Patients also had other lesion morphologies, including coronary segments with plaque morphologies characterized by nonbulky, high-density, negatively remodeled lesions (Figure 4), as well as densely calcified lesions; it is intriguing to postulate that such lesions represent more chronic stable plaques. However, it is beyond the scope of the presently available data to comment on the precise histopathologic correlates of these various lesion morphologies. Ultimately, characterization of plaque by CTA will require correlation with direct invasive imaging modalities and gross histopathologic correlates.

SUMMARY
These findings demonstrate that CTA delineates the morphology of complex ruptured coronary plaques, demonstrating features strikingly similar to patterns depicted by invasive angiography. CTA, by virtue of its ability to combine imaging of the lumen and vessel wall, produces a novel angiographic portrait providing insights regarding the character and extent of intramural atherosclerosis, which may be an improvement on invasive angiograms that directly image the lumen only.
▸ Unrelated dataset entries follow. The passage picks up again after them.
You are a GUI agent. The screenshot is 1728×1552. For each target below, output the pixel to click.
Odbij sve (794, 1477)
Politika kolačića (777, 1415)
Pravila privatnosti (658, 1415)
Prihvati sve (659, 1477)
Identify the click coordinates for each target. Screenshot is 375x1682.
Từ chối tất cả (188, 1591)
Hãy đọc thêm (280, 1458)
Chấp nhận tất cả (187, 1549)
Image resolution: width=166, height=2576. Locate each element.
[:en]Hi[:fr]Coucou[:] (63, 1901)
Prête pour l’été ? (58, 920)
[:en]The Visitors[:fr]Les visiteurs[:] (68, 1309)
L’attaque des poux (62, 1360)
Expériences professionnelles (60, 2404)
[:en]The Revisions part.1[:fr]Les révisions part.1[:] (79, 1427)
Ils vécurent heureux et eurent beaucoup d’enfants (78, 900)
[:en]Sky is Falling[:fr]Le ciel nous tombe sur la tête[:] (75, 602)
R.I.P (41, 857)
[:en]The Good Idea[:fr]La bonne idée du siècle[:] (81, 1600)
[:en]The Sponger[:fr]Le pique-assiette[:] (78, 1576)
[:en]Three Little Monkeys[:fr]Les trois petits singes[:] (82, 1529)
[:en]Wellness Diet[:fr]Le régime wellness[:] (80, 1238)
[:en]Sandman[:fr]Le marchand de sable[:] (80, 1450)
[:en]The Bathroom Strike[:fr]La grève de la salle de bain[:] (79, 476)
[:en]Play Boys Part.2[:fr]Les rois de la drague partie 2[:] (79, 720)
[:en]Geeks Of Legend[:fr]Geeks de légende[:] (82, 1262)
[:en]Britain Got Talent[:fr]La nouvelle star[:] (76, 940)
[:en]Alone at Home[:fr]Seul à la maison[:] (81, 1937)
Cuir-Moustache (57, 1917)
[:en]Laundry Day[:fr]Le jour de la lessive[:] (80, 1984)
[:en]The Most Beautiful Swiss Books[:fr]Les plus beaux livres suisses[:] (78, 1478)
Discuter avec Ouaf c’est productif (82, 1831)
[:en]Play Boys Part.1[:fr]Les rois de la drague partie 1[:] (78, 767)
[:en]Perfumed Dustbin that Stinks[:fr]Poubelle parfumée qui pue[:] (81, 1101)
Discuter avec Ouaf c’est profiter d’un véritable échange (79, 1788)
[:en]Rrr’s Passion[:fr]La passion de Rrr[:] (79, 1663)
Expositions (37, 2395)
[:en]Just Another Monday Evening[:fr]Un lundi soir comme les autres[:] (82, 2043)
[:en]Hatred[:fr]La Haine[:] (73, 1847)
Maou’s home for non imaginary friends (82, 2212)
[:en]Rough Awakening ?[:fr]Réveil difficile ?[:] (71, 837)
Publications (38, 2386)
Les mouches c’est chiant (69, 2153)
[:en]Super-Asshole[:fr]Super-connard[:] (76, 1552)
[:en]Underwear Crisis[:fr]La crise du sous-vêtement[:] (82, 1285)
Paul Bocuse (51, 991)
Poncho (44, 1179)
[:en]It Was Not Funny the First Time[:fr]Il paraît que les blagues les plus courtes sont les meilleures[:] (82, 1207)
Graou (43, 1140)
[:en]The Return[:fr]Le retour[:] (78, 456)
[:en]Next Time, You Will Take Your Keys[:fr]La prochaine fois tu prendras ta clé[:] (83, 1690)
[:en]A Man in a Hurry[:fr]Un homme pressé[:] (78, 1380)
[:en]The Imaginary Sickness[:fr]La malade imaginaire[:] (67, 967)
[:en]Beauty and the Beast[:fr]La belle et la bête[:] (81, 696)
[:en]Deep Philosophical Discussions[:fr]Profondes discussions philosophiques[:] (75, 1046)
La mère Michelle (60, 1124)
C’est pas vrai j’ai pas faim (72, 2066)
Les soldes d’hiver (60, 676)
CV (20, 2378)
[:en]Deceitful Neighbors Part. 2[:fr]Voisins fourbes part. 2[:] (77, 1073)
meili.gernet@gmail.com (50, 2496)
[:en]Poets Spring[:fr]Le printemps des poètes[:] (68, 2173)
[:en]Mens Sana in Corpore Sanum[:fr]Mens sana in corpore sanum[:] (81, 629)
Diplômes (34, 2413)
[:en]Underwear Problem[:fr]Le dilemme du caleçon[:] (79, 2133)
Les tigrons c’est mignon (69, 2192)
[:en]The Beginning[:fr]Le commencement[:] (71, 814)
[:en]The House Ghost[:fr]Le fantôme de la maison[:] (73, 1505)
CTA delineation of the character and the extent of plaque throughout the coronary tree, may have clinical implications for patients with acute and chronic coronary artery disease.

James A. Goldstein, MD, is Director of Cardiovascular Research and Education with the William Beaumont Hospital in Royal Oak, Michigan. He has disclosed that he is a consultant for and holds equity in InfraReDx, Inc. Dr. Goldstein may be reached at (248) 898-1872; jgoldstein@beaumont.edu.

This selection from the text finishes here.